Unlängst meldeten sich russische Wissenschaftler zu Wort, die sich von der zu erwartenden globalen Erwärmung Vorteile für den Norden des Riesenreichs erhoffen: Geringere Heizkosten, eine aufblühende Landwirtschaft und ganzjährig offene Schiffspassagen wären ein wahrer Segen für Sibirien.
Freilich hatten die Optimisten einen wichtigen Aspekt bei ihren Überlegungen ausgespart. Ein Großteil der Infrastruktur nördlicher Regionen steht auf Dauerfrostboden, dessen Stabilität gefährdet ist, warnt jetzt ein Team aus russischen und amerikanischen Forschern im amerikanischen Fachblatt „Nature“.
Anlagen zur Gasproduktion, Pipelines, Straßen aber auch die Transsibirische Eisenbahn und das Kernkraftwerk Bilibino stehen auf Permafrostboden. Aufgrund der Erderwärmung könnte es dort zu lokalen Senkungen oder gar weiträumigen Deformationen des Geländes kommen. Vor allem an Hängen könnten neue Verwerfungen zu Erdrutschen führen. In manchen Gebieten seien sogar großräumige Setzungen des Bodens von mehreren Metern Tiefe zu erwarten.

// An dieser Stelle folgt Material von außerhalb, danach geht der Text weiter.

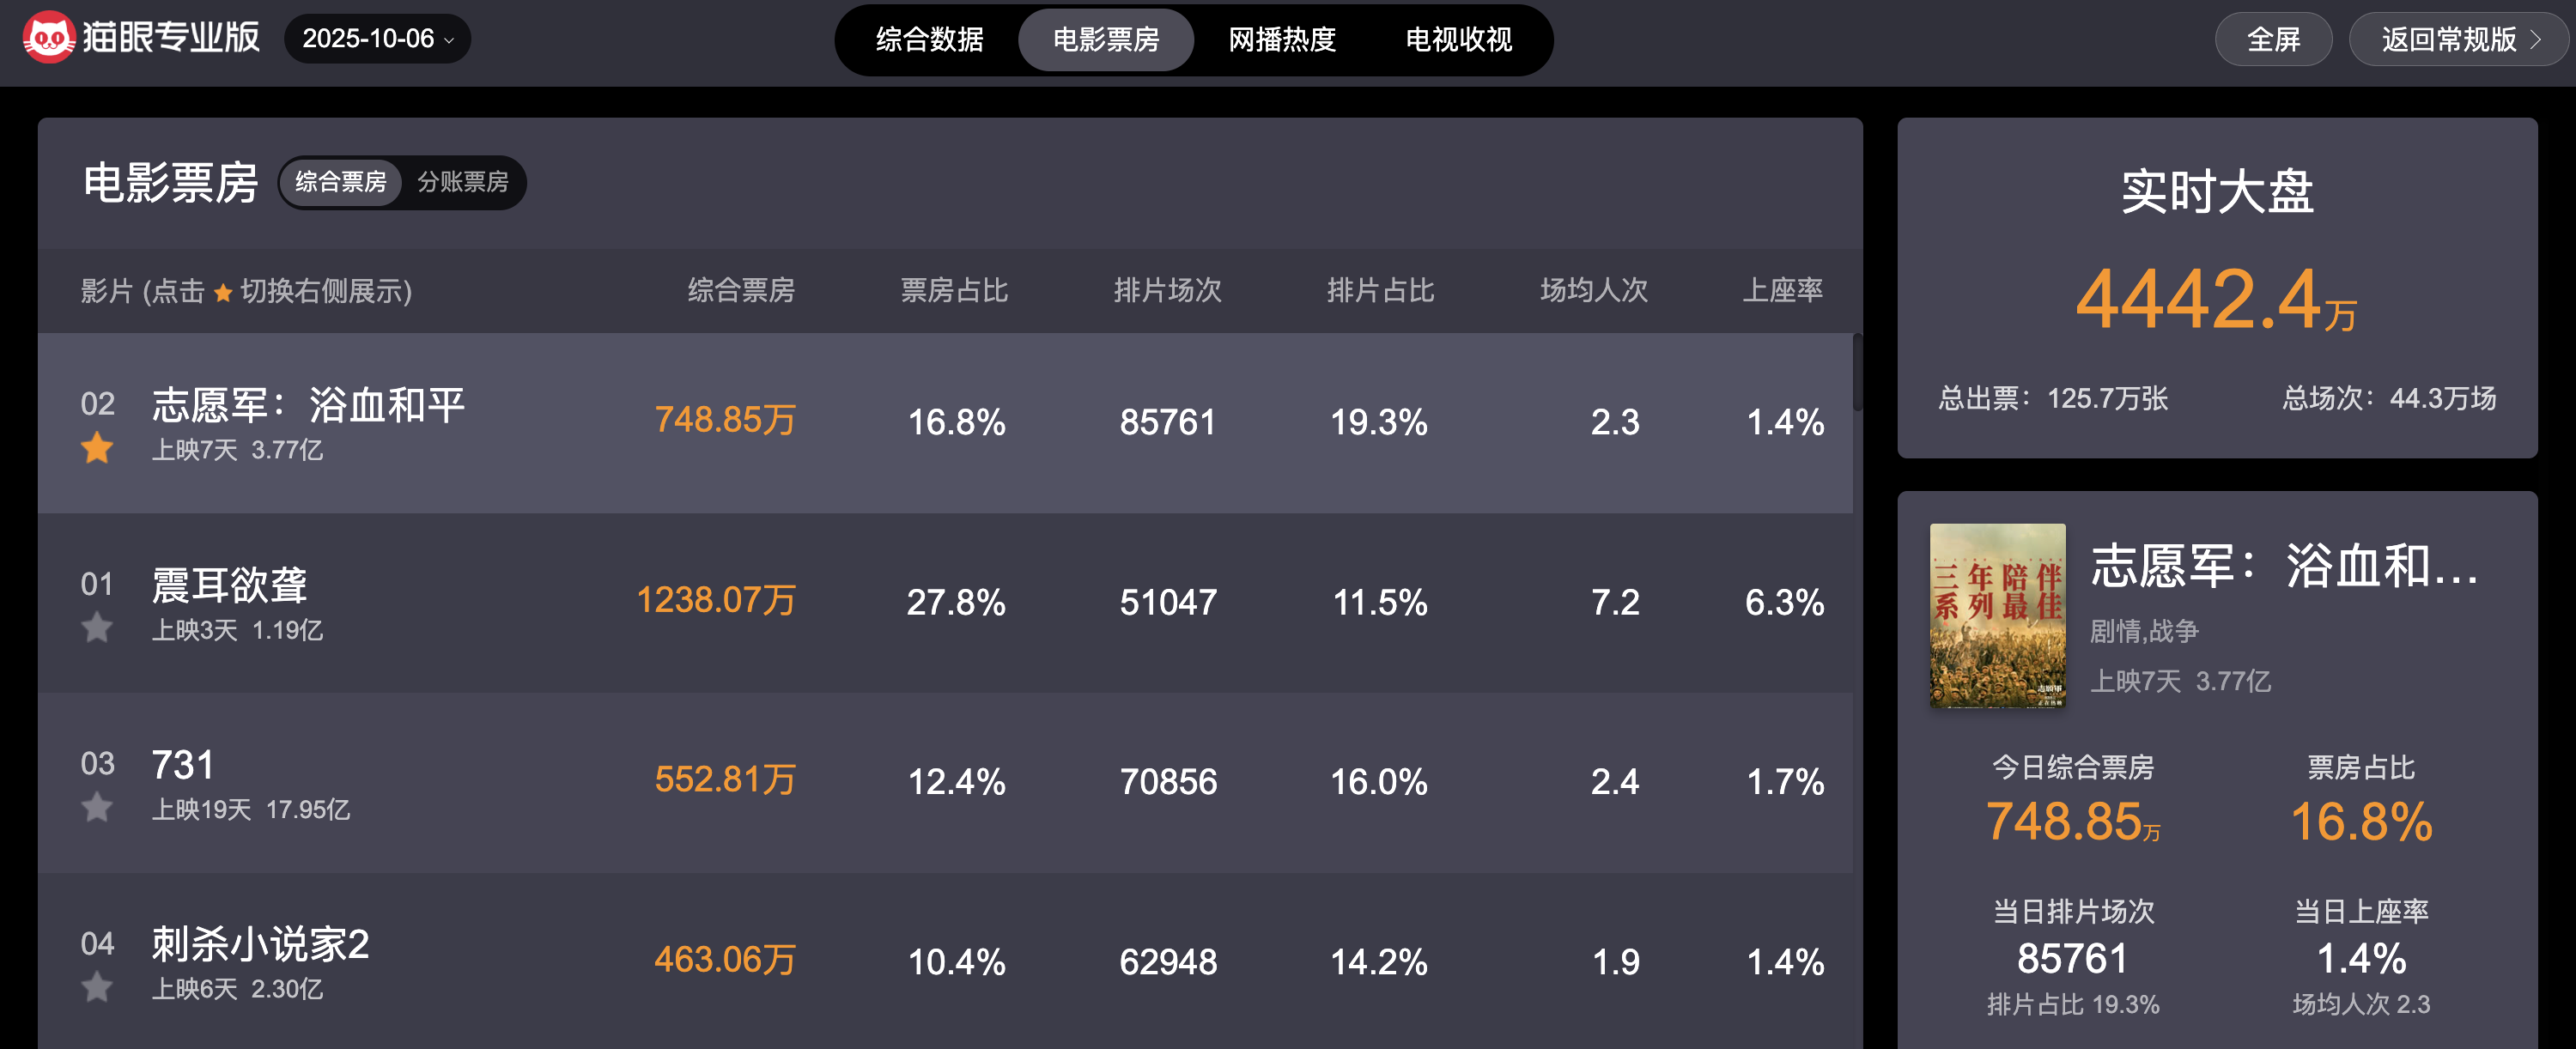Click the orange star in the column header
The image size is (2576, 1049).
point(223,292)
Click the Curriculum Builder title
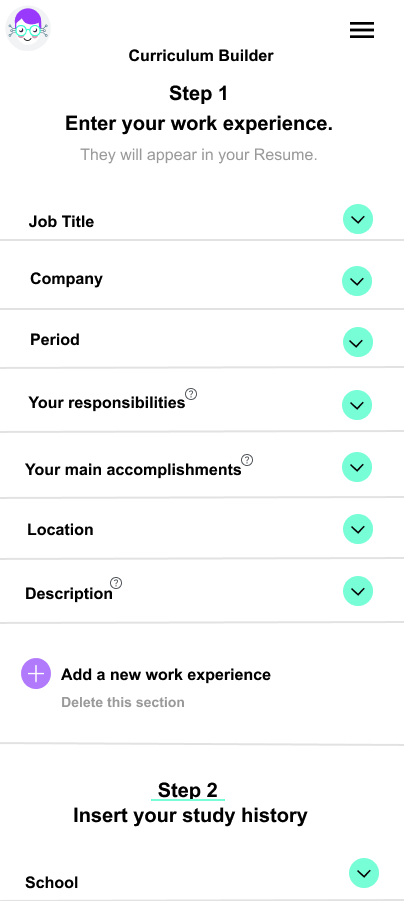Viewport: 404px width, 901px height. 201,56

Auch die Erosion der Küsten würde wahrscheinlich zunehmen, vermuten die Forscher. Anhand von Klimamodellen sowie der Verbreitung von Permafrost berechneten sie das Risiko für Schäden in der Nordhemisphäre und stellten es kartographisch dar. Die Karten sollten als Planungsgrundlage benutzt werden, um negative Konsequenzen abzumildern und Katastrophen zu vermeiden.
Doch nicht nur der Dauerfrostboden in Alaska, Kanada und Russland kann auftauen. Wenn es auf der Erde wärmer wird, dann betrifft dies auch Hochgebirge, wie etwa die Alpen. Beispiel Schweiz: Noch bestehen etwa 3 % der Landesoberfläche aus Gletschern. Diese schmelzen aufgrund der Erderwärmung ab und verschwinden, wofür es klare historische Beispiele gibt. Weniger offensichtlich und erst seit wenigen Jahren im Fokus der Forschung sind die Veränderungen im Permafrost, der weitere 5 % der Schweizer Landesoberfläche bedeckt. Es besteht die Gefahr, dass auch dieser Dauerfrostboden taut, da seine Temperatur nur knapp unter dem Gefrierpunkt liegt.

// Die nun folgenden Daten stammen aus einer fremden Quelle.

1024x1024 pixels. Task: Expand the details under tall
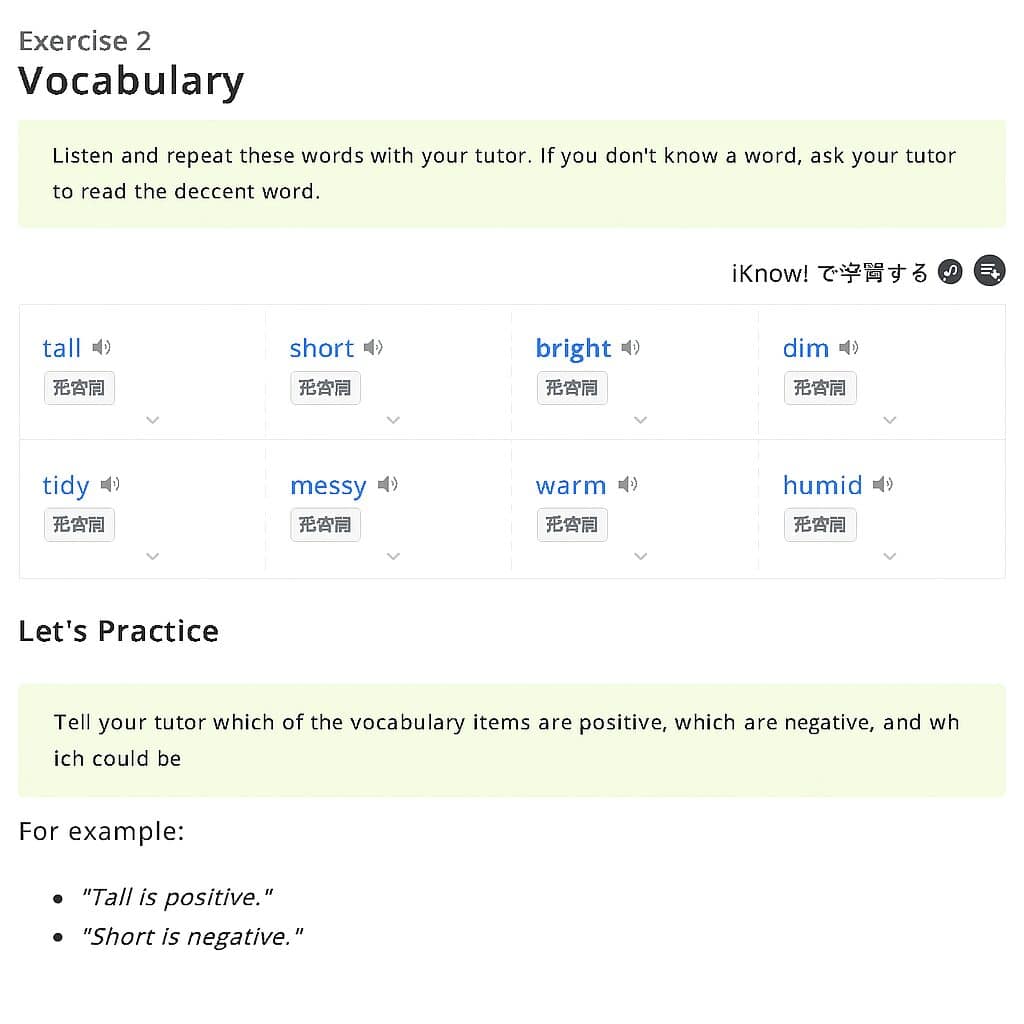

Dass das allerdings nicht zwangsläufig sein muss, betont Prof. Sarah Springmann vom Institut für Geotechnik der Eidgenössischen Technischen Hochschule Zürich: „Es gibt immer Temperatur-Schwankungen im Permafrost.“ Entscheidend sind die Schneefälle. Wenn es sehr früh schneit, hält die isolierende Schneedecke die Wärme länger im Boden. Das ist schlecht für die Stabilität des Permafrosts. Umgekehrt konservieren späte Schneefälle die vorherige Abkühlung. Trotz dieser Unsicherheit sieht Springmann einen „Trend zur Erwärmung des Permafrosts“.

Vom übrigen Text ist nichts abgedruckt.